The study, based on a survey of 360 government IT decision-makers across eight Asia-Pacific markets including Singapore, India, Indonesia, Japan and South Korea, suggests that governments are now treating AI infrastructure as a matter of national resilience and strategic capability rather than simply a digital transformation initiative.
The report found that nearly half of Asia-Pacific government agencies are actively evaluating Sovereign AI technologies, while more than a third are already running pilot projects and proof-of-concept deployments. At the same time, over three-quarters of respondents said Sovereign AI would strengthen resilience against geopolitical risks and supply-chain disruptions.
The findings come amid growing global debate around AI governance, data localisation, national digital infrastructure and the concentration of AI capabilities among a small number of global technology providers.
Governments across Asia-Pacific are increasingly seeking what the report describes as “selective sovereignty”, maintaining stronger control over sensitive national data, regulated workloads and critical systems while continuing to leverage global technology ecosystems for innovation and scalability.

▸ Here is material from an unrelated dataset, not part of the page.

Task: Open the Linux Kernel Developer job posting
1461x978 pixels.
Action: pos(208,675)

Hybrid sovereign AI models, combining on-premises infrastructure, sovereign cloud environments and access to broader technology ecosystems, are emerging as the preferred approach across the region.

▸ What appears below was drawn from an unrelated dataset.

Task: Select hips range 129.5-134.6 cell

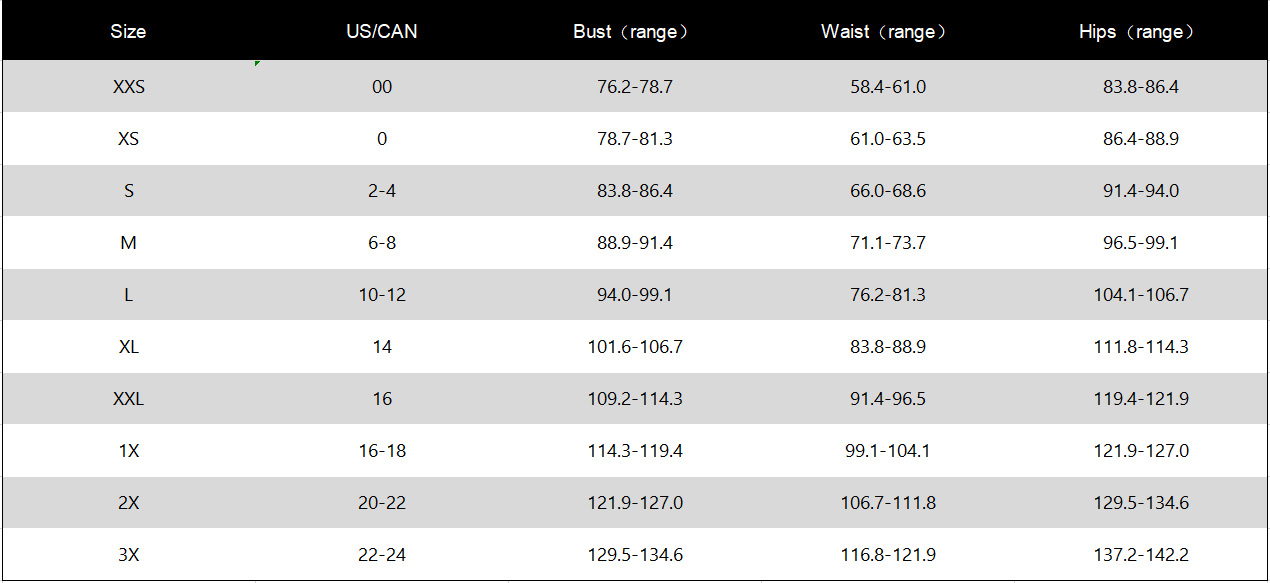Action: 1140,503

A major focus of the report is the rapidly growing importance of agentic AI within government operations.
According to the research, 99 per cent of public-sector leaders surveyed believe agentic AI will accelerate AI adoption across government systems, with many viewing autonomous AI systems as essential tools for addressing operational inefficiencies and workforce shortages.
The study suggests governments are increasingly positioning agentic AI as a practical workforce multiplier capable of automating administrative, analytical and decision-support functions across public services.
This trend is particularly significant in Asia-Pacific, where governments are facing mounting pressure to modernise public services while managing widening digital skills shortages.
Nearly nine in ten government organisations surveyed reported critical technology talent shortages, with the most difficult roles to fill including AI safety and alignment researchers, data governance specialists, sovereign cloud architects and AI policy professionals.
The report warns that these shortages could become a major bottleneck preventing governments from moving AI projects beyond pilot stages into trusted national-scale deployments.
Ravikant Sharma, Research Director at IDC, said agentic AI is rapidly moving from experimentation towards operational consideration among governments.
“The study shows strong momentum, with public sector leaders looking to autonomous systems to help close skills gaps, ease workforce pressure and accelerate AI adoption,” Sharma said.
“However, that momentum is conditional. Governments will only move at scale if they have confidence in the security, privacy, sovereignty and infrastructure foundations underpinning these systems,” he added.
The report also highlights how public-sector investment priorities are increasingly being shaped by high-consequence sectors such as national security, cyber resilience, public safety and healthcare.
National security and cyber resilience ranked as the top expected area of citizen impact from Sovereign AI investments, followed by justice and public safety, financial administration, healthcare and social services.
More than half of respondents said alignment with national security and sovereign priorities was now among the most important factors influencing technology procurement decisions.
Nicole Jefferson, Vice President of Global Government Affairs at Dell Technologies, said the findings demonstrate that governments across Asia-Pacific are approaching Sovereign AI in a highly pragmatic and structured manner.
“This research confirms what we’re hearing from government leaders across Asia Pacific: the question is no longer whether Sovereign AI matters, but how to operationalize it at national scale,” Jefferson said.
“What stands out is the region’s confidence in agentic AI as an accelerator and the understanding that strong governance is an enabler of progression, not a hindrance,” she added.
The report arrives at a time when countries globally are increasingly racing to develop domestic AI capabilities amid intensifying geopolitical competition around semiconductors, cloud infrastructure, AI models and data governance frameworks.
Across Asia-Pacific, governments are simultaneously attempting to accelerate digital transformation while balancing concerns around cybersecurity, national data sovereignty and long-term technological dependence on external ecosystems.
The research suggests that future Sovereign AI success in the region may depend less on technology availability and more on governments’ ability to develop trusted governance frameworks, resilient infrastructure and highly specialised AI talent pipelines.
As AI adoption accelerates globally, the report argues that trust, governance and infrastructure readiness are increasingly becoming the defining factors separating successful national AI ecosystems from fragmented experimentation.